Datenschutz im Steuerrecht
Datenschutz im Steuerrecht
Hintergrund
Datenschutz ist in unserer Rechtsordnung ein gut geschütztes Gut. Das Steuerrecht ist hingegen so verschwiegen, dass die Steuerpflichtigen nicht einmal an ihre eigenen Daten herankommen. Die Abgabenordnung (AO) enthält keine Regelung, nach der ein klarer Anspruch auf Akteneinsicht besteht. Während des Veranlagungsverfahrens steht es im Ermessen der Finanzbehörde, ob sie dem Steuerpflichtigen Akteneinsicht gewährt. In der Praxis wird sie selten gewährt. Nach Eintritt der Bestandskraft der Steuerfestsetzung ist das Veranlagungsverfahren in der Regel beendet, sodass den Steuerpflichtigen kein Recht mehr auf Einsicht in die Steuerakten zusteht.
Auskunftsanspruch nach Art. 15 DSGVO
Allerdings gewährt die Datenschutz-Grundverordnung (DSGVO) in Art. 15 ein Auskunftsrecht, das auch nach Abschluss eines Veranlagungsverfahrens gilt. Art. 15 Abs. 1 DSGVO gewährt der betroffenen Person das Recht, von der Finanzbehörde eine Bestätigung darüber zu verlangen, ob und welche personenbezogenen Daten über die betroffene Person verarbeitet werden. Nach Art. 15 Abs. 3 S. 1 DSGVO hat die Finanzbehörde der betroffenen Person eine Kopie der personenbezogenen Daten, die Gegenstand der Verarbeitung sind, zur Verfügung zu stellen.
Inhalt des Auskunftsanspruchs nach Art. 15 DSGVO
Der Begriff „Kopie“ bezieht sich nicht auf ein Dokument als solches, sondern auf die personenbezogenen Daten, die es enthält und die vollständig sein müssen. Nur wenn die Zurverfügungstellung einer Kopie unerlässlich ist, um der betroffenen Person die wirksame Ausübung der ihr durch die DSGVO verliehenen Rechte zu ermöglichen, besteht nach Art. 15 Abs. 3 S. 1 DSGVO ein Anspruch darauf, eine Kopie von Auszügen aus Dokumenten oder gar von ganzen Dokumenten oder auch von Auszügen aus Datenbanken zu erhalten. Der Auskunftsanspruch ist also nicht mit einer Akteneinsicht zu vergleichen, sondern liefert nur eine Zusammenstellung einzelner Daten, womit dem Steuerpflichtigen wenig geholfen ist.

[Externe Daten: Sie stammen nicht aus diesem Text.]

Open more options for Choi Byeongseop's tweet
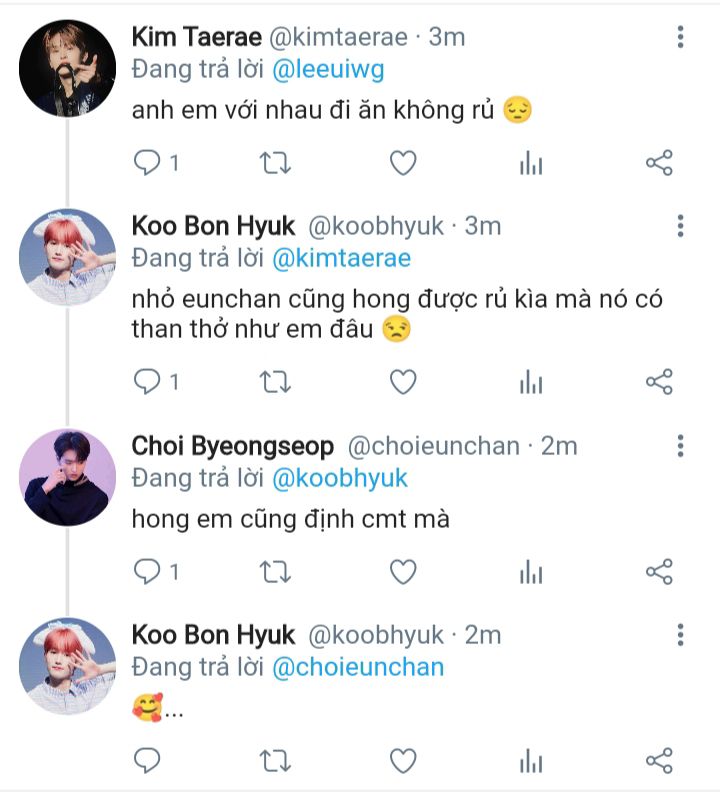Viewport: 720px width, 796px height. [x=680, y=446]
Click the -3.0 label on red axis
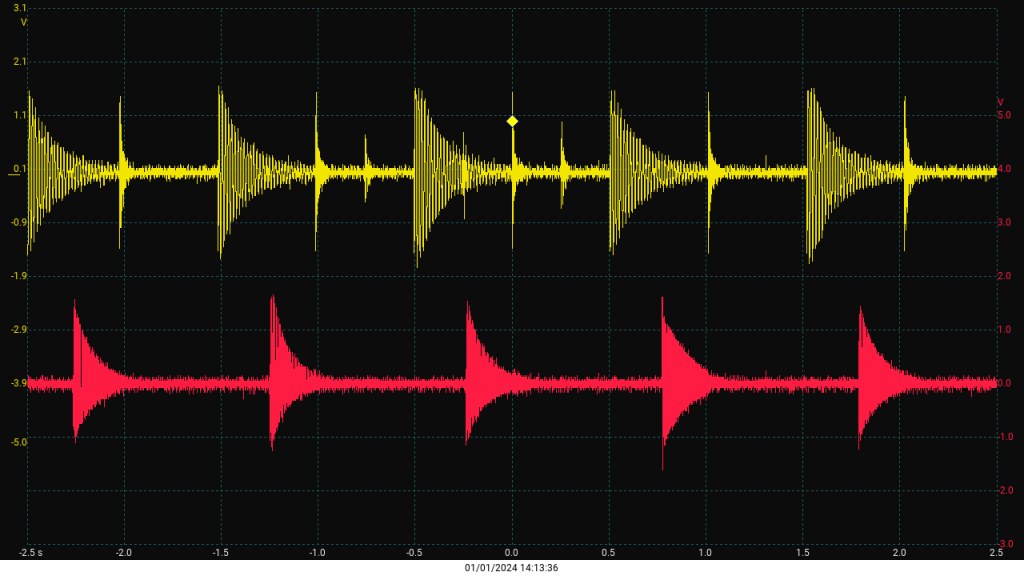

Reichweite des Auskunftsanspruchs nach Art. 15 DSGVO
Der Auskunftsanspruch aus Art. 15 DSGVO ist eigenständig und nicht von einem anderweitigen Verwaltungs- oder Rechtsbehelfsverfahren abhängig. Demnach besteht er auch nach der Beendigung eines Klageverfahrens und unabhängig von der Bestandskraft eines Steuerbescheides. Die DSGVO ist nicht nur auf harmonisierte Steuern wie die Umsatzsteuer oder Zollabgaben beschränkt, sondern kommt auch im Bereich der direkten Steuern, z. B. bei der Einkommensteuer und Körperschaftsteuer, zur Anwendung.

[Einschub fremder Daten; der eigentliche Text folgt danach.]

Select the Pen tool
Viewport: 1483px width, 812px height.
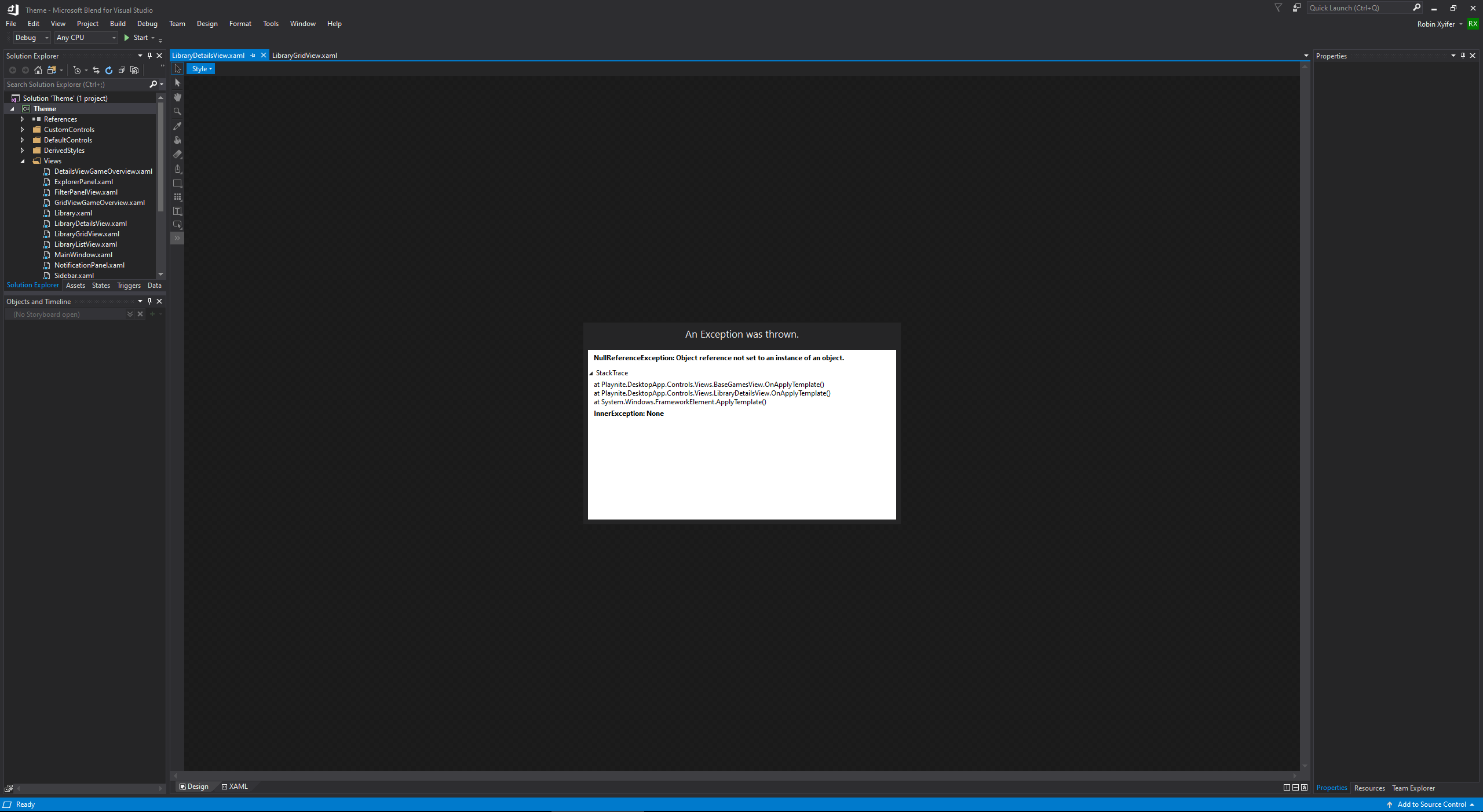(x=177, y=169)
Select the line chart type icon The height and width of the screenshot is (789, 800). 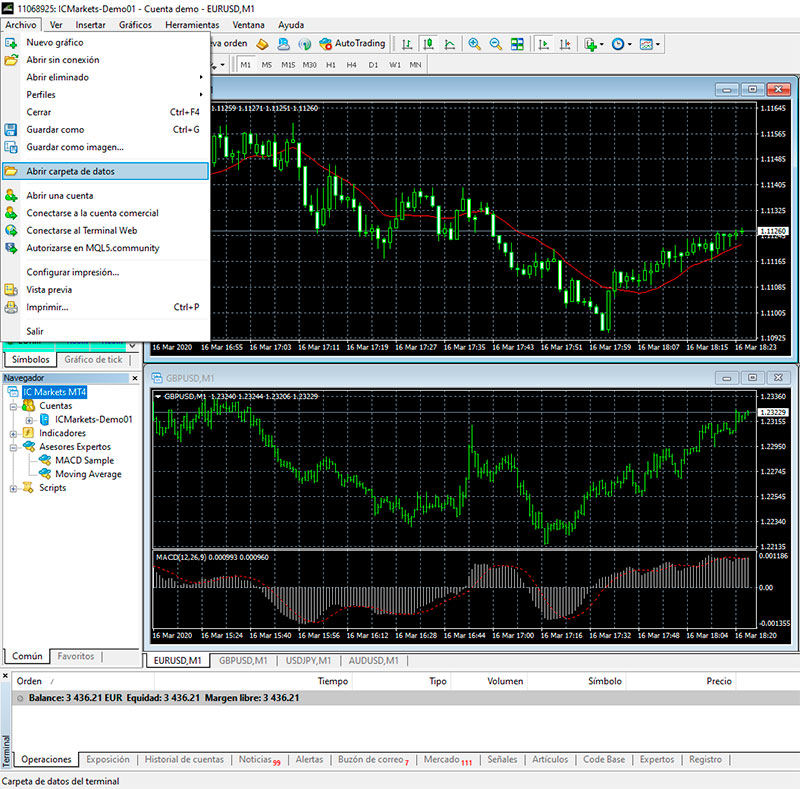point(450,44)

Ferner muss der Zweck der angestrebten Auskunft nicht notwendig auf datenschutzrelevanten Gründen beruhen, da der Antrag gemäß Art. 15 Abs. 1 DSGVO nach der Rechtsprechung des Europäischen Gerichtshofs (EuGH) nicht begründet werden muss.
Bei Auskunftsanträgen, die offenkundig unbegründet oder exzessiv sind, kann die Finanzverwaltung den Auskunftsantrag verweigern. Die Darlegungslast dafür liegt bei der Finanzbehörde.
Bedeutung für die Praxis
Da sich der Auskunftsanspruch nach Art. 15 Abs. 1 DSGVO nur auf eine Zusammenstellung personenbezogener Daten ohne Kontext erstreckt, ist er wenig hilfreich, wenn Steuerpflichtige mehr über den Inhalt ihrer Steuerakten beim Finanzamt erfahren wollen. Die Steuerakte bleibt weiterhin eine Blackbox. Mehr Transparenz wäre wünschenswert.